Therapies may consist of one or more approaches, including surgery, radiation, chemotherapy, hormone therapy or immunotherapy. Cryoablation, also known as cryotherapy, can also be an option in certain cases. This is a procedure in which abnormal tissues are subjected to extremely cold temperatures, which destroys the cells.
Cryotherapy is performed under either regional or general anesthesia. It may be an outpatient procedure, or it can sometimes require an overnight hospital stay. Guided by ultrasound imagery, the physician inserts thin, hollow needles, known as cryoprobes, into a specific region of the prostate gland. The cryoprobes infuse freezing gas into the cells of the prostate gland, which kills them.
There are two forms of cryotherapy for prostate cancer. One type, known as whole-prostate cryotherapy, treats the entire gland. This kills both the cancer cells and the healthy tissues. Freezing the tissues of the prostate gland often damages the nearby nerves that control erections. As a result, erectile dysfunction occurs more often after whole-prostate cryotherapy than when the gland is surgically removed.
The other type of cryotherapy, known as focal cryotherapy, targets only the cancer cells. This allows less of the healthy tissue in the prostate to be destroyed. With focal cryotherapy, the risk of the loss of sexual function is minimized, but not eliminated. This approach is typically reserved for cancers that are small, well-defined and have not spread.
In both types of cryotherapy, a catheter filled with warm saltwater is used to protect the urethra. This is the tube that empties the bladder. The catheter is left in place for several weeks after the surgery, which ensures that the patient can empty his bladder as he recovers.

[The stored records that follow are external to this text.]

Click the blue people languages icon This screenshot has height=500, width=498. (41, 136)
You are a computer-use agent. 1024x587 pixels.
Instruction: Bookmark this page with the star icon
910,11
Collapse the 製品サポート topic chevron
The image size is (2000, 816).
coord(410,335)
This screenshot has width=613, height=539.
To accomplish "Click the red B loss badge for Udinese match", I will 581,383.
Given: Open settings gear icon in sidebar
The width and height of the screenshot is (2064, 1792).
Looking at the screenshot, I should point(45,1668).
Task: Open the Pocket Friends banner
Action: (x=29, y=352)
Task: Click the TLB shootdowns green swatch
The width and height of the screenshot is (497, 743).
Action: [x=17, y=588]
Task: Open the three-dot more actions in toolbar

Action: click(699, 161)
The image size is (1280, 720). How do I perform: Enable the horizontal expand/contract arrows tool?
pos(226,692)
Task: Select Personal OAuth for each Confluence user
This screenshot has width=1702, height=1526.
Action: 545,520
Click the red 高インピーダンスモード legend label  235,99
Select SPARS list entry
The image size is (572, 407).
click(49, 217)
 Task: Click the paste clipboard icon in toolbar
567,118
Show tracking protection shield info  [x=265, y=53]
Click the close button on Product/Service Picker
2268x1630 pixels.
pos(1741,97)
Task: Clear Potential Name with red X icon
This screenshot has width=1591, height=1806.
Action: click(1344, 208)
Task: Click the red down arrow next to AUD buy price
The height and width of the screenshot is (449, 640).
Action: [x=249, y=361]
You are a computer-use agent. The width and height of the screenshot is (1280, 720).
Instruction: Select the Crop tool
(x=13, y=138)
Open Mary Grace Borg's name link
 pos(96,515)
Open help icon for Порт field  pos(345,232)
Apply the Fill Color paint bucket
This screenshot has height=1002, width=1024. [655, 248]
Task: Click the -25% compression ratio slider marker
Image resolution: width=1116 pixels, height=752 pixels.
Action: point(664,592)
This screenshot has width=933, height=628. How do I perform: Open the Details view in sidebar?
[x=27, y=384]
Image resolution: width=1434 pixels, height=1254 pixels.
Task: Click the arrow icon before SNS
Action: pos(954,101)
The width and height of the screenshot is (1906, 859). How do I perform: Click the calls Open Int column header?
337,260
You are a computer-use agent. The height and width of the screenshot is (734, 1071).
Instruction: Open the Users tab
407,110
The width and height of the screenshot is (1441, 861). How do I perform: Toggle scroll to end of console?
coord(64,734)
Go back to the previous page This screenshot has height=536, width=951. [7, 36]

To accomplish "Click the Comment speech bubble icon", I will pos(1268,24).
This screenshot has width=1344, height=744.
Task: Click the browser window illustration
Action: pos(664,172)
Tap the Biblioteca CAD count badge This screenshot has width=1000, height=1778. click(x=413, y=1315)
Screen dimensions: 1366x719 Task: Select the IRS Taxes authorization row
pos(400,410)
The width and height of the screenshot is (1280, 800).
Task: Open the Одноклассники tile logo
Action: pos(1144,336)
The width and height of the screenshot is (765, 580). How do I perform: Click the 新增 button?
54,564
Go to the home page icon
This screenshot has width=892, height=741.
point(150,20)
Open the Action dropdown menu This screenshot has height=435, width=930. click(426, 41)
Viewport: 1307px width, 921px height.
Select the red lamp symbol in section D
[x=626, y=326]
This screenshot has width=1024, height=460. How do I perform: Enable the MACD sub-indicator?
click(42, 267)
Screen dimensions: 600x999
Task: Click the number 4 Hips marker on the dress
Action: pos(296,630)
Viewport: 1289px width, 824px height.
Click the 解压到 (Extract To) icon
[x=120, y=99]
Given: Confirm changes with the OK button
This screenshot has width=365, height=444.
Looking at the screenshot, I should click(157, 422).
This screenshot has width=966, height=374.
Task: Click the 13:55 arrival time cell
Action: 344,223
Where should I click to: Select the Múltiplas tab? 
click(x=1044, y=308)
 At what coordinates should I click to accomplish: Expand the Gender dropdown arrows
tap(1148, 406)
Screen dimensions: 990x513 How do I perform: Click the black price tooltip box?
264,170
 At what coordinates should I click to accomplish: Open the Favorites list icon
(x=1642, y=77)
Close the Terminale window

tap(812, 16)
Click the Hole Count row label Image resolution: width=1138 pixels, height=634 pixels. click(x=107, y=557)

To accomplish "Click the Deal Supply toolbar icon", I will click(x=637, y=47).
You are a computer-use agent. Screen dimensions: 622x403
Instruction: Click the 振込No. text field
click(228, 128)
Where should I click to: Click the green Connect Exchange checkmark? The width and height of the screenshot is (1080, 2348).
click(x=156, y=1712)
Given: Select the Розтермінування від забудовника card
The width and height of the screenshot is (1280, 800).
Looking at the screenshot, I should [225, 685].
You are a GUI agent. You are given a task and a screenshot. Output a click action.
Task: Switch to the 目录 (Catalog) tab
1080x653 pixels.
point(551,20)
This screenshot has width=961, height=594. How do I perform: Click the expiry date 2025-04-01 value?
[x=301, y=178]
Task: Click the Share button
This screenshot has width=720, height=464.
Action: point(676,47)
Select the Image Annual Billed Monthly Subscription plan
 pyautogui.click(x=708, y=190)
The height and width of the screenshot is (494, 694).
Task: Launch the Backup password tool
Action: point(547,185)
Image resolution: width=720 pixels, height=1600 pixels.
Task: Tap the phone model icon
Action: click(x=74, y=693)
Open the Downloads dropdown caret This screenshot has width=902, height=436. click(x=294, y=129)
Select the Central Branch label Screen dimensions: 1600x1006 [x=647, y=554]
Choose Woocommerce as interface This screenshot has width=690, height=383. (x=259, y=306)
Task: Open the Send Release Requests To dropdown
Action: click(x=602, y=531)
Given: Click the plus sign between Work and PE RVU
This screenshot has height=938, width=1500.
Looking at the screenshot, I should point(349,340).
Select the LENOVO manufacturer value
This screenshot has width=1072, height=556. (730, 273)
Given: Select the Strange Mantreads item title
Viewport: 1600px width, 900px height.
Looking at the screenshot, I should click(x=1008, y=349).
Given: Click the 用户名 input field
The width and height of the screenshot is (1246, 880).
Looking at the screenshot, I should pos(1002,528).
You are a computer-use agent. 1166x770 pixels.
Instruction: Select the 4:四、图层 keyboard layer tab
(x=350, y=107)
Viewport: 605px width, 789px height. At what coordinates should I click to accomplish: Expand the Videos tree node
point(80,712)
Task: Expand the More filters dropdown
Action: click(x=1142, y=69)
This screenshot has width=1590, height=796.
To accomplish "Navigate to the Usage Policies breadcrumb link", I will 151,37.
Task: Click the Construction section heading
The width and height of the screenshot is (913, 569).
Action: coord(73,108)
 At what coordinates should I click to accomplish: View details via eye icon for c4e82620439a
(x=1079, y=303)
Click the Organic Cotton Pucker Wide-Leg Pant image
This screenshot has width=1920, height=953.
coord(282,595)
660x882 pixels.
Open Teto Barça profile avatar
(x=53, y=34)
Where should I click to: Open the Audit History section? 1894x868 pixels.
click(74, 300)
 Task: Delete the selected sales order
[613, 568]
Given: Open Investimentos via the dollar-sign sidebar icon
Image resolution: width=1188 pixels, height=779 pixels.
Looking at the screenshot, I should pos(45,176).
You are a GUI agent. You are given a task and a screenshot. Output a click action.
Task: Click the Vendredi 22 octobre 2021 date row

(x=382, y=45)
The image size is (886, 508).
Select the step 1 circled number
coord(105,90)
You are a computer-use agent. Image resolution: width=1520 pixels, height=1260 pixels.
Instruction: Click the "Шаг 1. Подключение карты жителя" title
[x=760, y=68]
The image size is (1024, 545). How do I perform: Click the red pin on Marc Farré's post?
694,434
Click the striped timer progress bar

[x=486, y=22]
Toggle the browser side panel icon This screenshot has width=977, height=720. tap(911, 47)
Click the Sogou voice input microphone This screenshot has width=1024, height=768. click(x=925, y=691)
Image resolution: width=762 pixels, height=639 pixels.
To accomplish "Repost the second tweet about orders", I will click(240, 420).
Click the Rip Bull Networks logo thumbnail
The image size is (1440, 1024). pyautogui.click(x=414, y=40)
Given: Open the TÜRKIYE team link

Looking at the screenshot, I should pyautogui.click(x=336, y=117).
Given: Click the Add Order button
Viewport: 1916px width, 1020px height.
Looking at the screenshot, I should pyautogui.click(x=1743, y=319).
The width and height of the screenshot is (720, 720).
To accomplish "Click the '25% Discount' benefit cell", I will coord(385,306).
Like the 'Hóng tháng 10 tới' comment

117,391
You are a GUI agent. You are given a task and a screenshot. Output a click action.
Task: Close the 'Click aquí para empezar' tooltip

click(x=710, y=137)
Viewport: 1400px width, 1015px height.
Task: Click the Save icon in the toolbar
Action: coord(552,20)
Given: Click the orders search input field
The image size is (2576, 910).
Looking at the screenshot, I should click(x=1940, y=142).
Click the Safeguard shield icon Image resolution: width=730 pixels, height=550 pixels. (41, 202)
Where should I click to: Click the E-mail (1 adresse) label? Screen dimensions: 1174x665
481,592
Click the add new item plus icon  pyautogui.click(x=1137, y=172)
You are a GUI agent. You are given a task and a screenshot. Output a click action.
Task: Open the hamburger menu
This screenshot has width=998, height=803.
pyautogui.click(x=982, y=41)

You are correct that cryotherapy is less invasive than surgery. It is also less painful and has a faster recovery period. However, it is not suitable for all patients. Factors such as the size, location and typing of the patient’s cancer, as well as the size of their prostate, play a role in whether cryotherapy can be an option. It is also unclear at this time if the long-term survival rates of this approach match those of either radiation or surgery.